Category : International Journal Editor : Gi-Hoon Nam#, Eun-Jung Lee#, Yoon Kyoung Kim, Yeonsun Hong, Yoonjeong Choi, Myung-Jeom Ryu, Jiwan Woo, Yakdol Cho, Dong June Ahn, Yoosoo Yang, Ick-Chan Kwon, Seung-Yoon Park*, and In-San Kim*
Published Date : 2018.05 Accepted Publications : Nature Communications

Combined Rho-kinase inhibition and immunogenic cell death triggers and propagates immunity against cancer

 

   Activation of T-cell immune response is critical for the therapeutic efficacy of cancer immunotherapy. Current immunotherapies have shown remarkable clinical success against several cancers; however, significant responses remain restricted to a minority of patients.
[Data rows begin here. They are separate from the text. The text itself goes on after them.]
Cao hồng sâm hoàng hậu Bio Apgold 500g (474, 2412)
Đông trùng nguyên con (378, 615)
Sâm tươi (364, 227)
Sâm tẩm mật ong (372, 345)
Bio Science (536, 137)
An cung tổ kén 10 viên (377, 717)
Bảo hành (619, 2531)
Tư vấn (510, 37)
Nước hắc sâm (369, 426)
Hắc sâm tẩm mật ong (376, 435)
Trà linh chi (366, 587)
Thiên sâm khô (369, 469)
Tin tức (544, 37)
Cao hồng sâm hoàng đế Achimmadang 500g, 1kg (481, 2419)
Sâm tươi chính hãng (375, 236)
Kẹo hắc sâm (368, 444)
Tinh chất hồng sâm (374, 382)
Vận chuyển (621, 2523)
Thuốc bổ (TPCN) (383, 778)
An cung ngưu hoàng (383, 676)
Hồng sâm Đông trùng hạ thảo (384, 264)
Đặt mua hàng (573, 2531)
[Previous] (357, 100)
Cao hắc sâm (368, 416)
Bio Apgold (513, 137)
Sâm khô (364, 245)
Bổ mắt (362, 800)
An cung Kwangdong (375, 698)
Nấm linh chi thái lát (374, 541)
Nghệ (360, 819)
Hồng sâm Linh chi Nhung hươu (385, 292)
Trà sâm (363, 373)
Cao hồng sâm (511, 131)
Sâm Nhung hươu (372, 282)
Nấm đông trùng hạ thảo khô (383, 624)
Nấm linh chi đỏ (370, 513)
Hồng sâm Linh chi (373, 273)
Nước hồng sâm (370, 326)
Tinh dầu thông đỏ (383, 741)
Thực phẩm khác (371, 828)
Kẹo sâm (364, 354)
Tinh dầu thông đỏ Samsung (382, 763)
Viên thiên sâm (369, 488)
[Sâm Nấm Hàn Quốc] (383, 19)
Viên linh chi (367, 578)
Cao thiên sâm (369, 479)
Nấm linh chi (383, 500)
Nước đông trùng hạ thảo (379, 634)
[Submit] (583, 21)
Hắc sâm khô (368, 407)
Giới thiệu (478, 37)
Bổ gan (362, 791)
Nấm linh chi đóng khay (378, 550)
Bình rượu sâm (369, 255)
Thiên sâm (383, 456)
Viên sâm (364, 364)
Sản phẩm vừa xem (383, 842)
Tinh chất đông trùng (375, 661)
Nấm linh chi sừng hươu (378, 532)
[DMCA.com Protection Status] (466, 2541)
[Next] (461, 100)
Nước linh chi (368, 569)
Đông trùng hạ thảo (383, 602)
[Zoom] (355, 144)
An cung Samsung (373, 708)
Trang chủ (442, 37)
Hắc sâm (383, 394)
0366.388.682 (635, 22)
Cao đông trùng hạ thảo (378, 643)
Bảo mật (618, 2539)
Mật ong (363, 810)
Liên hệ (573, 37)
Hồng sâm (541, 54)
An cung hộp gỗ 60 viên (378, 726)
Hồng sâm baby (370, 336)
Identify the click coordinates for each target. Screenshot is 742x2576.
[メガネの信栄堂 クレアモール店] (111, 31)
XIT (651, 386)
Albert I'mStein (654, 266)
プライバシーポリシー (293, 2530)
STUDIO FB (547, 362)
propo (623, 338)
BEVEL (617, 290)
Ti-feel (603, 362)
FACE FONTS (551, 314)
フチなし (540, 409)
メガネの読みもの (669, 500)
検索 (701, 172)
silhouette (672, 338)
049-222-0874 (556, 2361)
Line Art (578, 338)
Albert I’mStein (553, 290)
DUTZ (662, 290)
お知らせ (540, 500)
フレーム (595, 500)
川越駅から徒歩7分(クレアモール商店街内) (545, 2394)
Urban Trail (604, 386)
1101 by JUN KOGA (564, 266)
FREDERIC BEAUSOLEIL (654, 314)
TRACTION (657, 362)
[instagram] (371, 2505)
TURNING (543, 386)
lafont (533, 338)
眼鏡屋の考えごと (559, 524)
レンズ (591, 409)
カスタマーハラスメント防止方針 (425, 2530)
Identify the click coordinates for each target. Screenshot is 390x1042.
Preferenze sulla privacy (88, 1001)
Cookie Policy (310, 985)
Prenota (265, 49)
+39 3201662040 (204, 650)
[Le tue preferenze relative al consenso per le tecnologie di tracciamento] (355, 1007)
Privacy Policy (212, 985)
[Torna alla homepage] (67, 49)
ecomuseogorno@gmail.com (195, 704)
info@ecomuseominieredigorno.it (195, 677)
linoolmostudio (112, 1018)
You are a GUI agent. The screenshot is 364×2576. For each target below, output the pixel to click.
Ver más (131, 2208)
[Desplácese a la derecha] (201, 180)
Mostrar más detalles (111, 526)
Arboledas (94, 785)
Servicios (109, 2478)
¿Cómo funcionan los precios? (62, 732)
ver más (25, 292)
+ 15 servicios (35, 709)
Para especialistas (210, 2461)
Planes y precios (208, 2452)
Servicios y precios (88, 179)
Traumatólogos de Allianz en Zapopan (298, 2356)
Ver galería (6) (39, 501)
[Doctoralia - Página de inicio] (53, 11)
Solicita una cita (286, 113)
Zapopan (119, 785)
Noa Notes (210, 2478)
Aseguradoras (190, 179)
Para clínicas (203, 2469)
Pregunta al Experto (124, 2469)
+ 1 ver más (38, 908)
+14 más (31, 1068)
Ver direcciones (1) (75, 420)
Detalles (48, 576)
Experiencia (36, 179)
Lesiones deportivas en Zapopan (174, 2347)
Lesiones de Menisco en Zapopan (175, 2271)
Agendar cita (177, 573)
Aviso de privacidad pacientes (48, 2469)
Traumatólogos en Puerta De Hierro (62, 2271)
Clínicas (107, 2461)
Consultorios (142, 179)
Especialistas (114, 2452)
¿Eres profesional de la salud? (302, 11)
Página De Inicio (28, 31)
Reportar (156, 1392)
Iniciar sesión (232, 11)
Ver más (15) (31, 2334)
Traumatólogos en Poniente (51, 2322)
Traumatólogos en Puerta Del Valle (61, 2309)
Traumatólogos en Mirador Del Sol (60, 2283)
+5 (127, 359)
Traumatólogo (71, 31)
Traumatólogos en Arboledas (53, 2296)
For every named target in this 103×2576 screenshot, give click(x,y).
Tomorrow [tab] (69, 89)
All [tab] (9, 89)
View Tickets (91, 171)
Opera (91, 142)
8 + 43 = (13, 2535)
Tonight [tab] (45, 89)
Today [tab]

Here, we show a therapeutic strategy that combines enhancing the phagocytic activity of antigen-presenting cells with immunogenic cell death to trigger efficient antitumour immunity. Rho-kinase (ROCK) blockade increases cancer cell phagocytosis and induces antitumour immunity through enhancement of T-cell priming by dendritic cells (DCs), leading to suppression of tumour growth in syngeneic tumour models. Combining ROCK blockade with immunogenic chemotherapy leads to increased DC maturation and synergistic CD8+ cytotoxic T-cell priming and infiltration into tumours. This therapeutic strategy effectively suppresses tumour growth and improves overall survival in a genetic MMTV/Neu tumour model. Collectively, these results suggest that boosting intrinsic cancer immunity using immunogenic killing and enhanced phagocytosis is a promising therapeutic strategy for cancer immunotherapy.